Vu la procédure suivante :
Procédure contentieuse antérieure :
La société Seac Guiraud Frères a demandé au tribunal administratif de Montpellier d'annuler pour excès de pouvoir, d'une part, la décision du 22 septembre 2016 par laquelle l'inspecteur du travail de la 8ème section d'inspection du travail de l'Aude a refusé d'autoriser le licenciement de M. B... D..., d'autre part, la décision du 7 novembre 2016 rejetant son recours gracieux contre cette décision, enfin la décision du 21 juillet 2017 par laquelle la ministre du travail a rejeté son recours hiérarchique formé contre la décision du 22 septembre 2016 de l'inspecteur du travail.
Par un jugement n° 1702385, 1704511 du 28 décembre 2018, le tribunal administratif de Montpellier a annulé ces trois décisions.
Procédure devant la Cour :
Par une requête et un mémoire, enregistrés le 5 mars 2019 et le 24 septembre 2019, M. D..., représenté par la SCP Denjean et associés, demande à la Cour :
1°) d'annuler ce jugement du tribunal administratif de Montpellier du 28 décembre 2018 ;
2°) de rejeter la demande de la société Seac Guiraud Frères présentée devant le tribunal administratif de Montpellier ;
3°) de mettre à la charge de la société Seac Guiraud Frères la somme de 4 000 euros au titre de l'article L. 761-1 du code de justice administrative.
Il soutient que :
- les faits qui lui sont reprochés ne sont pas d'une gravité suffisante pour justifier son licenciement ;
- la demande de licenciement présentée par son employeur est en lien avec l'exercice de ses mandats syndicaux.
Par une intervention, enregistrée le 7 mars 2019, le syndicat interdépartemental Construction et bois de l'Aude et des Pyrénées-Orientales CFDT, représenté par la SCP Denjean et associés, demande qu'il soit fait droit aux conclusions de la requête par les mêmes moyens que ceux qui sont exposés par M. D... et qu'il soit mis à la charge de la société Seac Guiraud Frères la somme de 1 000 euros au titre de l'article L. 761-1 du code de justice administrative.

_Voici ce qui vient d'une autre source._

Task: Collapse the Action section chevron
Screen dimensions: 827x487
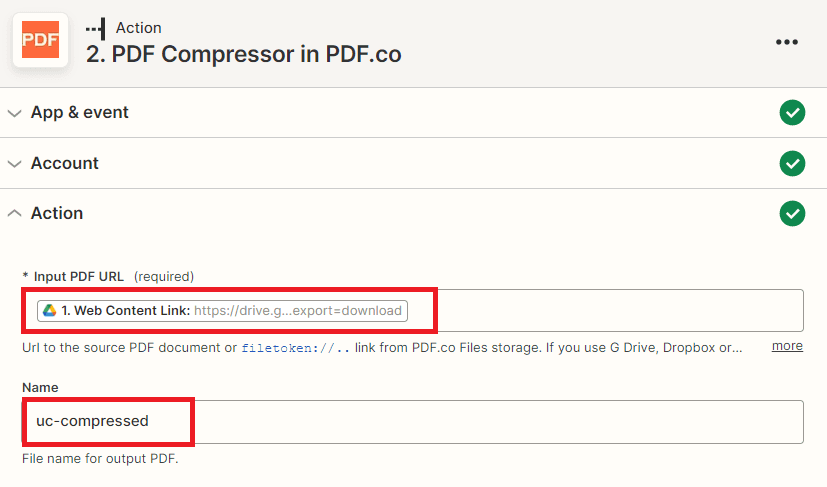Action: point(14,213)
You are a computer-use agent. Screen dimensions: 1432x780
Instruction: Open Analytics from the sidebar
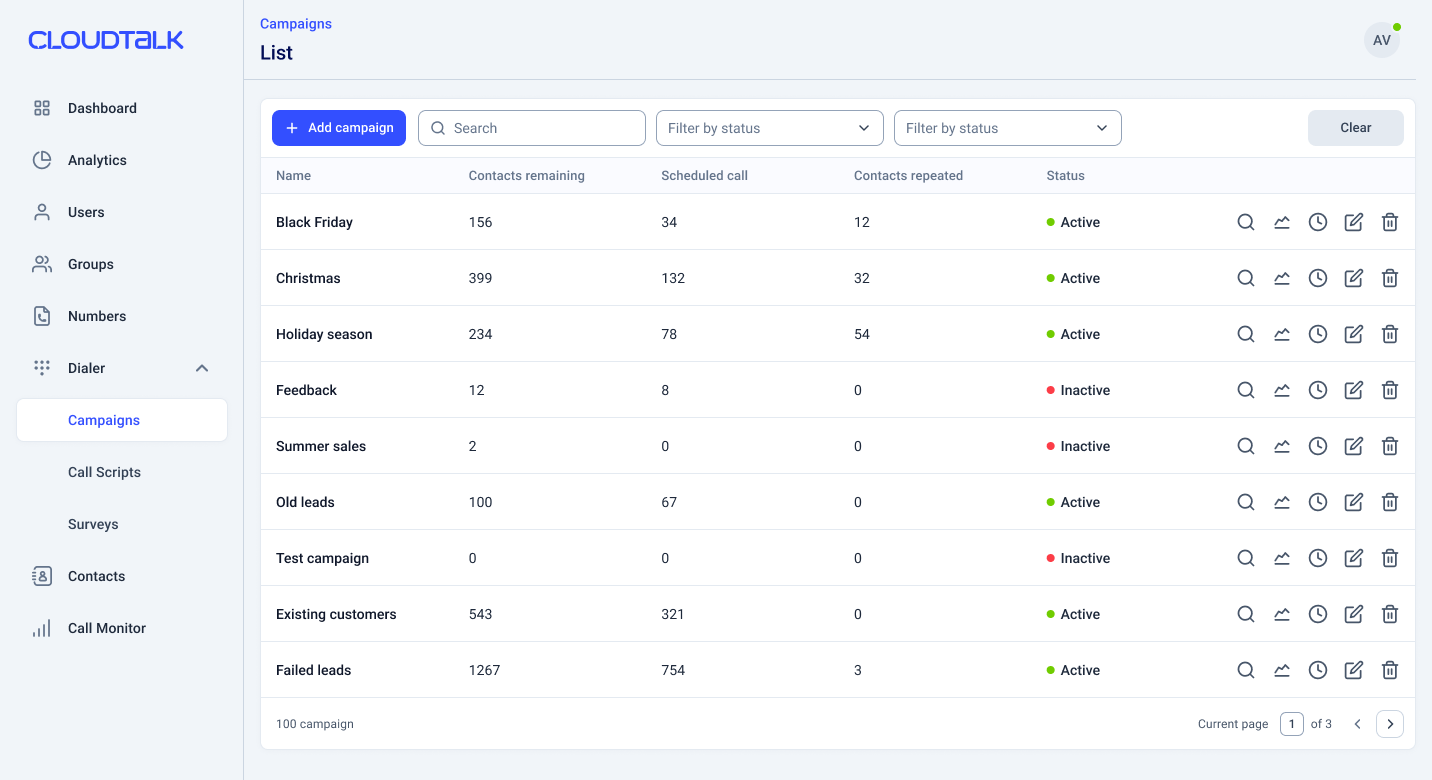tap(97, 160)
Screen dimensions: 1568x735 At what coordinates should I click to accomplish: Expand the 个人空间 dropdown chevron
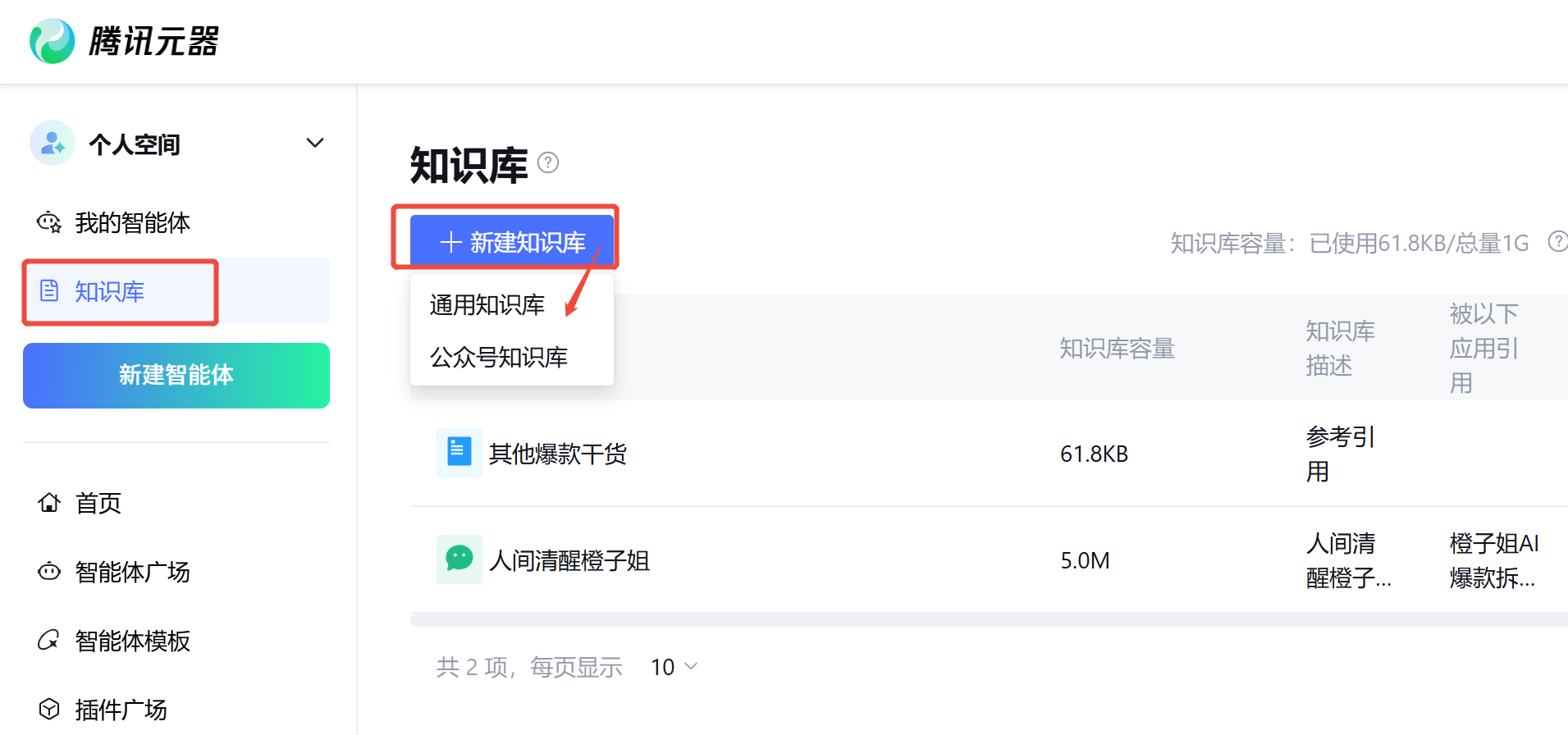point(315,144)
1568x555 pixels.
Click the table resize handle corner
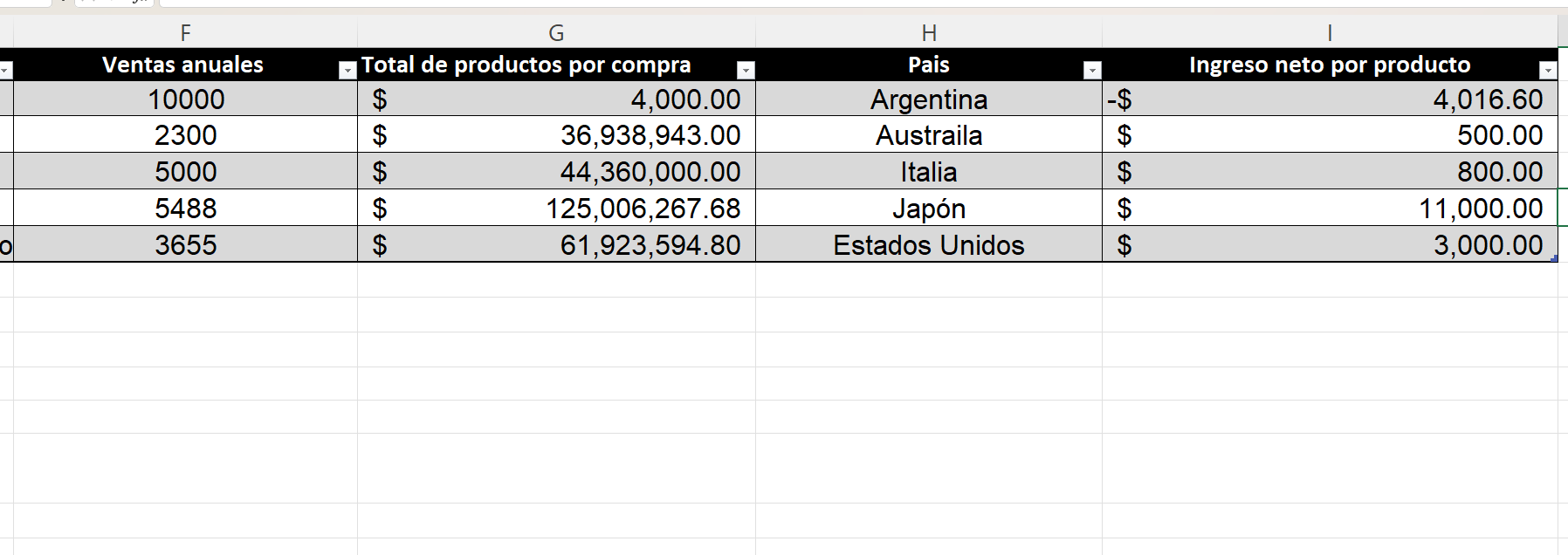[x=1554, y=258]
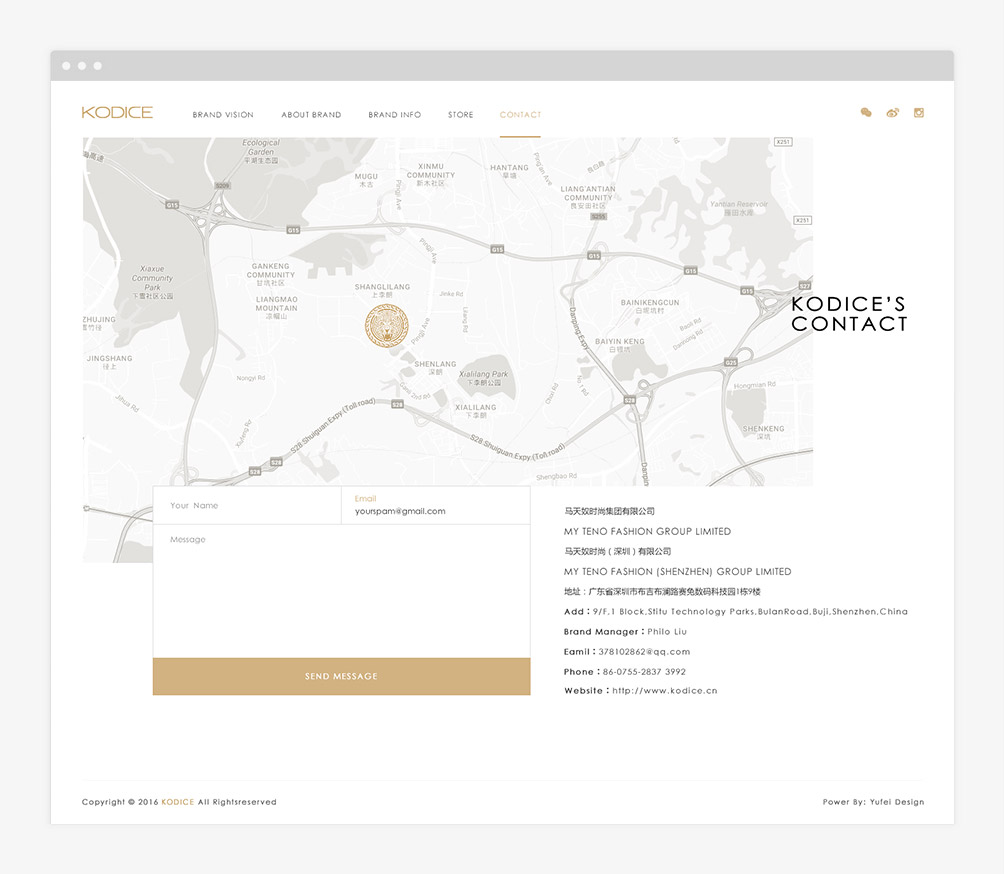Screen dimensions: 1004x874
Task: Open the Weibo social icon
Action: point(892,113)
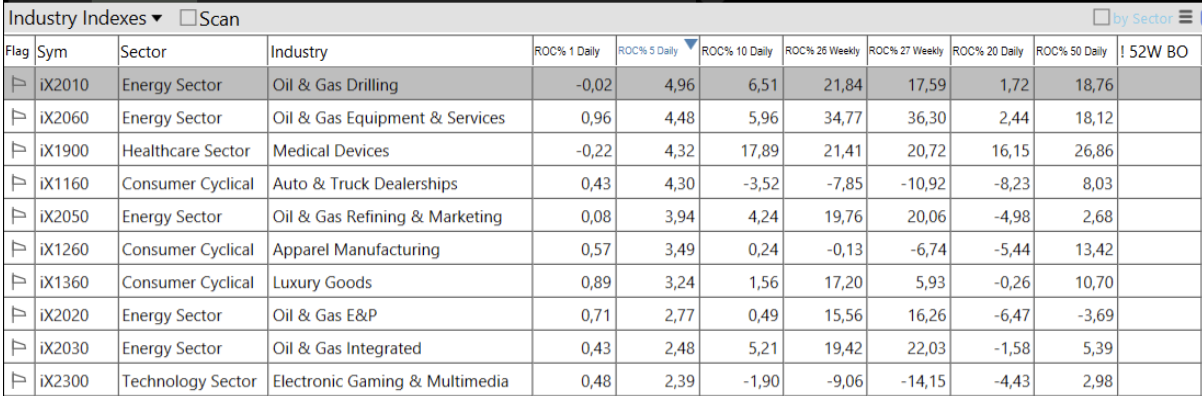Flag the iX2020 Oil & Gas E&P row
The width and height of the screenshot is (1202, 396).
point(19,315)
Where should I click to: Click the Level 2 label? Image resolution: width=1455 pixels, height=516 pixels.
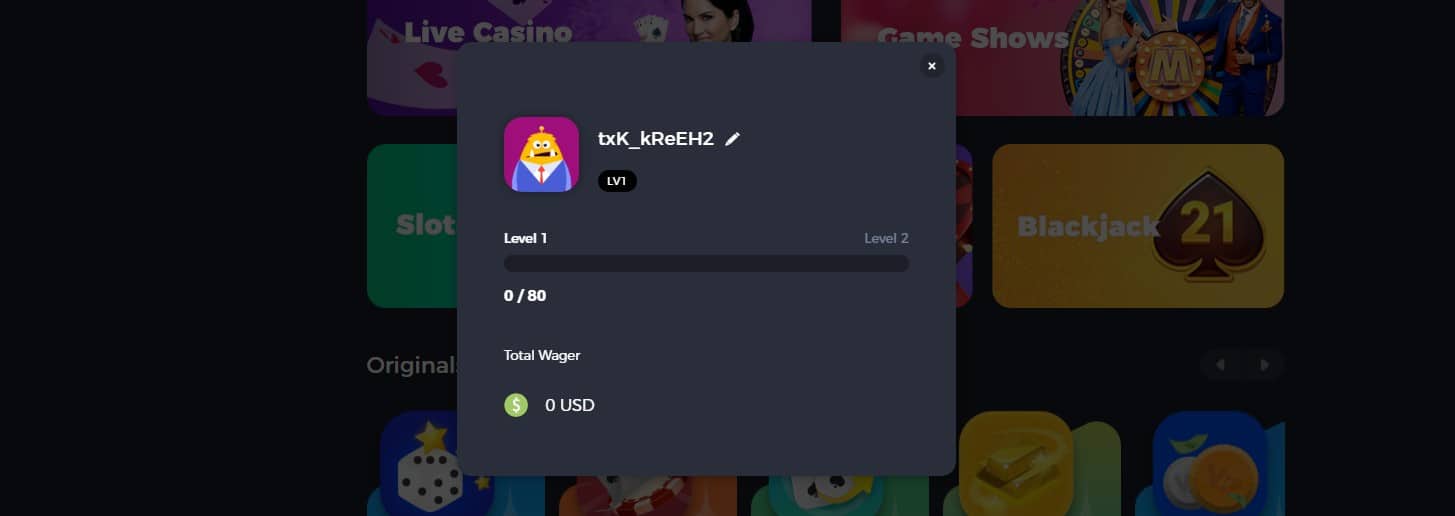[886, 238]
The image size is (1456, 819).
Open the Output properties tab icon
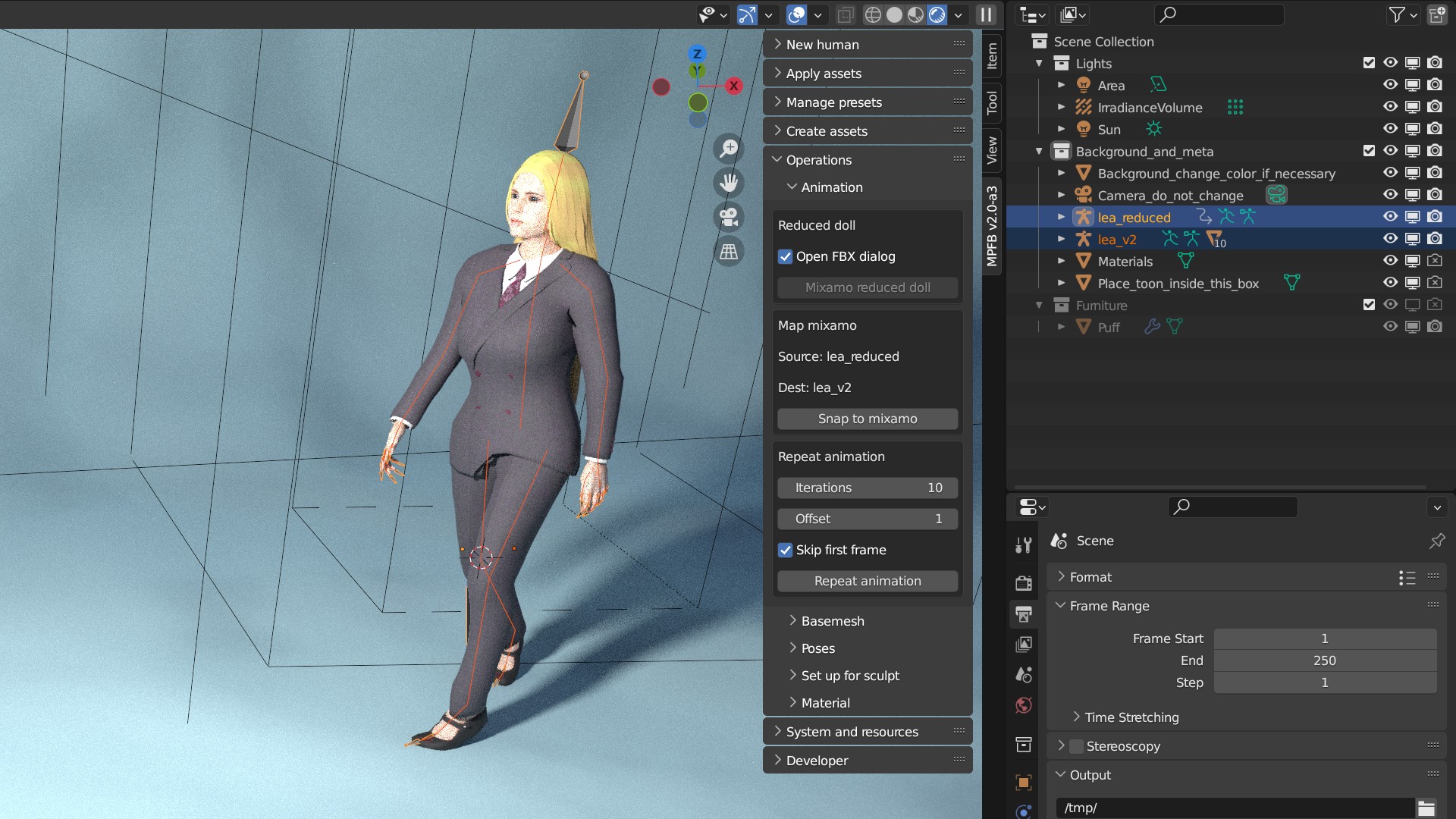click(x=1024, y=613)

Par une intervention, enregistrée le 7 mars 2019, la fédération construction et bois CFDT, représentée par la SCP Denjean et associés, demande qu'il soit fait droit aux conclusions de la requête par les mêmes moyens que ceux qui sont exposés par M. D... et qu'il soit mis à la charge de la société Seac Guiraud Frères la somme de 1 000 euros au titre de l'article L. 761-1 du code de justice administrative.
Par un mémoire en défense, enregistré le 19 juin 2019, la société Seac Guiraud Frères, représentée par la SELARL Clément-Malbec-Conquet, conclut au rejet de la requête et à ce que la somme de 2 500 euros soit mise à la charge de M. D... au titre de l'article L. 761-1 du code de justice administrative et celle de 1 000 euros chacun à la charge du syndicat interdépartemental Construction et bois de l'Aude et des Pyrénées-Orientales CFDT et de la fédération construction et bois CFDT au même titre.
Elle soutient que :
- les organisations syndicales ne justifient pas à l'appui de leur intervention d'un préjudice direct ou indirect à l'intérêt collectif des professions qu'elles représentent leur donnant qualité pour intervenir ;
- les moyens soulevés par M. D... ne sont pas fondés.
La requête a été communiquée à la ministre du travail qui n'a pas produit d'observations.
Vu les autres pièces du dossier.
Vu :
- le code du travail ;
- le code de justice administrative.
Les parties ont été régulièrement averties du jour de l'audience.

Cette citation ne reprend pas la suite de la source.